WHAT IS BEING ASKED ->
Answer these questions using the mailing-list thread below, one per line.
1. What prefix appears in the experiment ID of experiments that ArrayExpress imports from GEO?
2. Which function from which package was used to obtain the GEO Series entries?
3. How many Series does GEO contain according to the most recent message?

QUOTED PASSAGE ->
[BioC] Normalization of array data from GEO repository

James F. Reid james.reid at ifom-ieo-campus.it
Tue Jul 14 11:47:09 CEST 2009


Hi,

care: this is my understanding and I might be quite wrong.

There is indeed no synchronization between the two databases for lack of 
a common standard (each have their own flavour of MAGE-ML).
In addition to investigators submitting to both repositories, 
ArrayExpress also imports experiments from GEO according to certain 
criteria. These are prefixed by 'E-GEOD' in the experiment ID. Querying 
ArrayExpress for these returns 5155 such experiments out of a total of 
8372. GEO contains 12810 Series (experiments), so GEO does contain more 
data I would say.

HTH,
James.


Sean Davis wrote:
> On Wed, Jul 8, 2009 at 6:16 AM, Joern Toedling <Joern.Toedling at curie.fr>wrote:
> 
>> Hello,
>>
>> just a small addendum: you may also want to have a look at the ArrayExpress
>> package which allows the user to retrieve data sets from the ArrayExpress
>> database at EBI and returns the data in form of an AffyBatch, NChannelSet,
>> RGList or the like. Since GEO and ArrayExpress are regularly synchronized,
>> you
>> may be able to find your data sets of interest there as well.
>>
> 
> Actually, ArrayExpress and GEO are NOT synchronized.  There are some
> overlaps where investigators have submitted to both and for other reasons,
> but GEO is still the larger of the two and they each contain largely
> non-overlapping data sets.
> 
> 
>> Regards,
>> Joern
>>
>>
>> On Tue, 7 Jul 2009 13:59:19 -0400, Steve Lianoglou wrote
>>> Hi,
>>>
>>> On Jul 7, 2009, at 5:38 AM, [WINDOWS-1252?]Aleš Maver wrote:
>>>
>>>> Hi all,
>>>> I have obtained several GEO Series (GSE) entries from GEO repository
>>>> using
>>>> getGEO function (GEOquery package).
>>>> Data obtained in this manner is stored in ExpressionSet class. The
>>>> problem
>>>> is I don't know how to perform quality control analyses and
>>>> normalization
>>>> procedures on ExpressionSet data, because functions like expresso
>>>> (affy
>>>> package) work only on AffyBatch classes. Is there anything I am
>>>> missing?

[Collected data]

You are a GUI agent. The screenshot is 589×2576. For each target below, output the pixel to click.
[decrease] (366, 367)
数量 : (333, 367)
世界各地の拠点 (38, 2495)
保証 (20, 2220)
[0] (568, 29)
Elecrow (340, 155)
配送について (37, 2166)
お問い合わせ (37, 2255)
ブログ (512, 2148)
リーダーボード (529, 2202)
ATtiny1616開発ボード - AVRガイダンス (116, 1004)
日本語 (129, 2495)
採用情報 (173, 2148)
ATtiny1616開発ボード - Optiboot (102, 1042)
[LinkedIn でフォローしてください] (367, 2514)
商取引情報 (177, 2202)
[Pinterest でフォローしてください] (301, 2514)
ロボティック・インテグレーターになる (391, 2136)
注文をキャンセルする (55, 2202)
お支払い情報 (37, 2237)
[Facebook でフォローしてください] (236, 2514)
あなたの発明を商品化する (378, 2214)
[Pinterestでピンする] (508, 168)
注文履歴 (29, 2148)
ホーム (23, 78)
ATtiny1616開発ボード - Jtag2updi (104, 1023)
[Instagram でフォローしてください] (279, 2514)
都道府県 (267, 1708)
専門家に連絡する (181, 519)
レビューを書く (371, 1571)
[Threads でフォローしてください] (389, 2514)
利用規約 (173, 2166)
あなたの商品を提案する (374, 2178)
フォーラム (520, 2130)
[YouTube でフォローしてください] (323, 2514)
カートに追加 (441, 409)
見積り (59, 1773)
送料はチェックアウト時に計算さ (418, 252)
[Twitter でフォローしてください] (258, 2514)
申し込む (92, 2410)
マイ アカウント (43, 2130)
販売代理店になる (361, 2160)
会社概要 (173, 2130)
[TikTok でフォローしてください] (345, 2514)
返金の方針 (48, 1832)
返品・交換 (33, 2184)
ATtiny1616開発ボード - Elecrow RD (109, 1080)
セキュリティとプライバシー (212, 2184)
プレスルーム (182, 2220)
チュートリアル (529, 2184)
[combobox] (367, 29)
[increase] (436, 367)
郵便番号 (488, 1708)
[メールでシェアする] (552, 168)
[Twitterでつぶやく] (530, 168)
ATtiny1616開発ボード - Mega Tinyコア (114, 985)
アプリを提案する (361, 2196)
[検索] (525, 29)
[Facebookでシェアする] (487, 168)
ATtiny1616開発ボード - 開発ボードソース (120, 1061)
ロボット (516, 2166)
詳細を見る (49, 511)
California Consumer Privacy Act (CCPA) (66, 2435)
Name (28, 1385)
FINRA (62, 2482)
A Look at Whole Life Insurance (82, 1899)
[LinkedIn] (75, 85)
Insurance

TASK OUTPUT ->
1. 'E-GEOD'
2. The getGEO function from the GEOquery package
3. 12810